» **Goal 1**:
Copy, word for word, the part of the post on Elasticsearch and the CAP theorem from "I've been looking" to "distributed system.".

Elasticsearch and the CAP theorem

I've been looking into CAP recently and wanted to develop my understanding
of the various tradeoffs and failure modes of Elasticsearch as a
distributed system.

I came across this post from a while back in which Kimchy (Shay) suggests
that ES gives up on partition tolerance, i.e. it chooses Consistency and
Availability out of CAP:

http://elasticsearch-users.115913.n3.nabble.com/CAP-theorem-td891925.html#a894234

From my understanding it seems like Kimchy was confused here. As a
distributed system ES can't give up on the P - you can't will
network/communication failures out of existent!

Instead, it seems like ES mostly compromises on the A (availability) part
of CAP. For example, unless you are willing to suffer potential split-brain
scenarios, setting min master nodes to n/2 + 1 will mean the smaller group
under a network partition will become unavailable (it will not respond to
read/writes). If you do allow split-brain then clearly consistency is
compromised and the client service will need to have some kind of conflict
resolution mechanism.

» **Stored data**:
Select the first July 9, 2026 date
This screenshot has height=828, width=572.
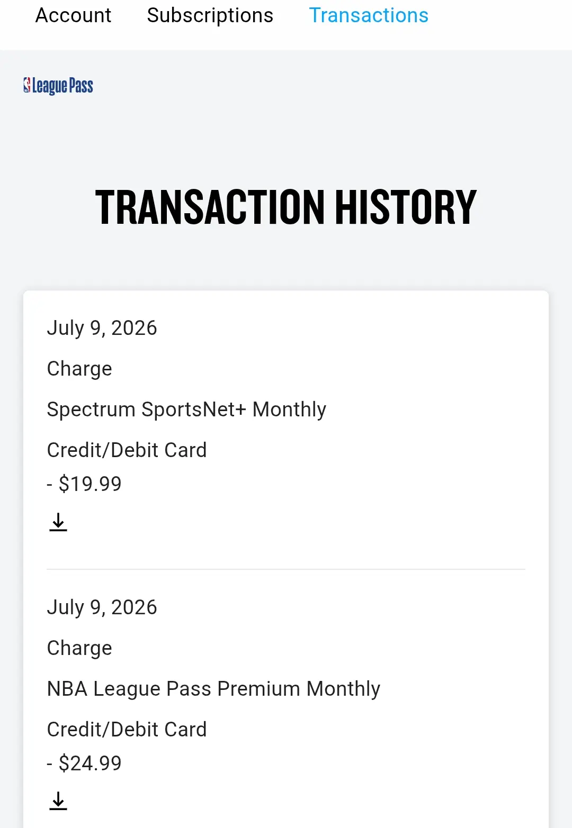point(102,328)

* * *

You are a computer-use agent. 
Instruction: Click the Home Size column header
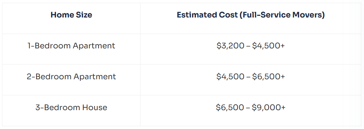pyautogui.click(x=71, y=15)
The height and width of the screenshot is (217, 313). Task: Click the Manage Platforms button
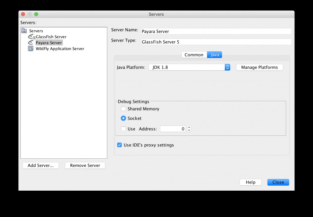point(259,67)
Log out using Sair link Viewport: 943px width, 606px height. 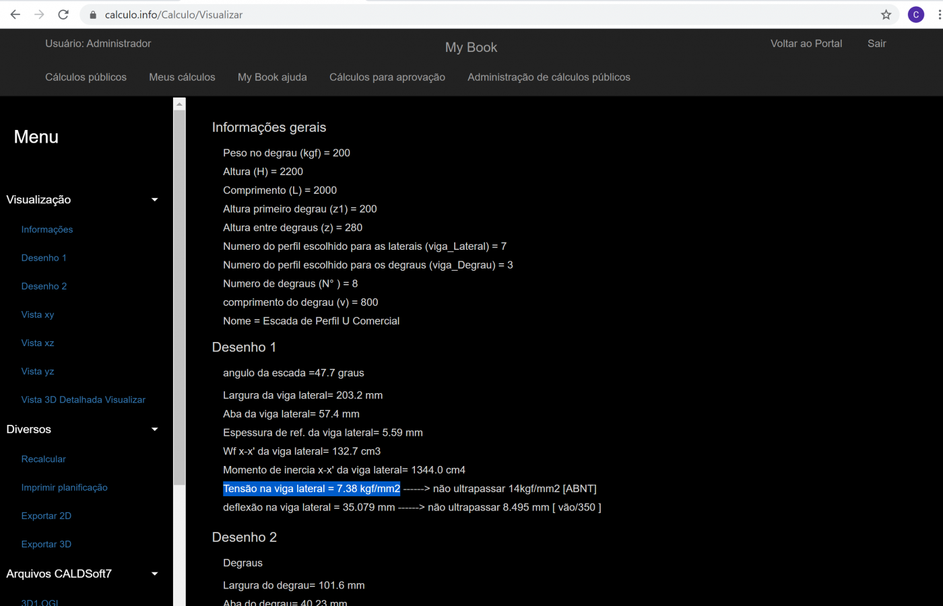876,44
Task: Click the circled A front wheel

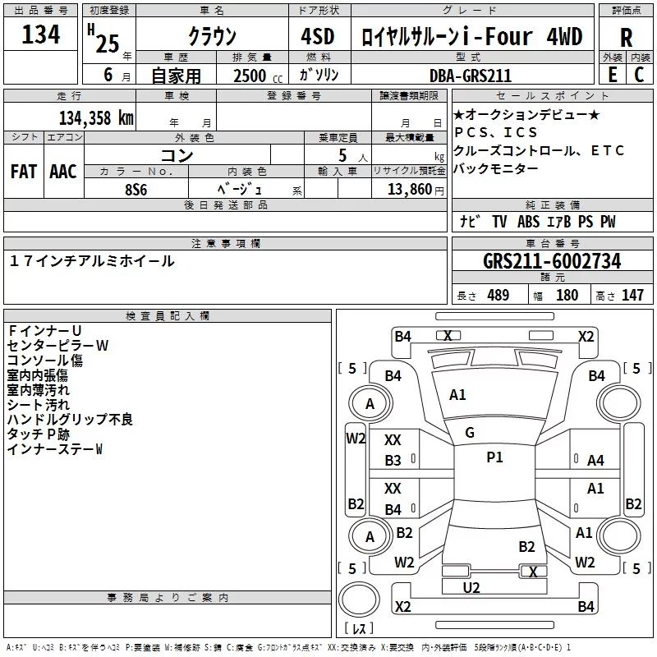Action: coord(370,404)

» **Goal 2**:
Repeat the entries verbatim from the line with "Select the first July 9, 2026 date" to the line with "point(102,328)", including both of those lines, and leave the pictures out of your answer.

» **Exercise output 1**:
I've been looking into CAP recently and wanted to develop my understanding
of the various tradeoffs and failure modes of Elasticsearch as a
distributed system.

» **Exercise output 2**:
Select the first July 9, 2026 date
This screenshot has height=828, width=572.
point(102,328)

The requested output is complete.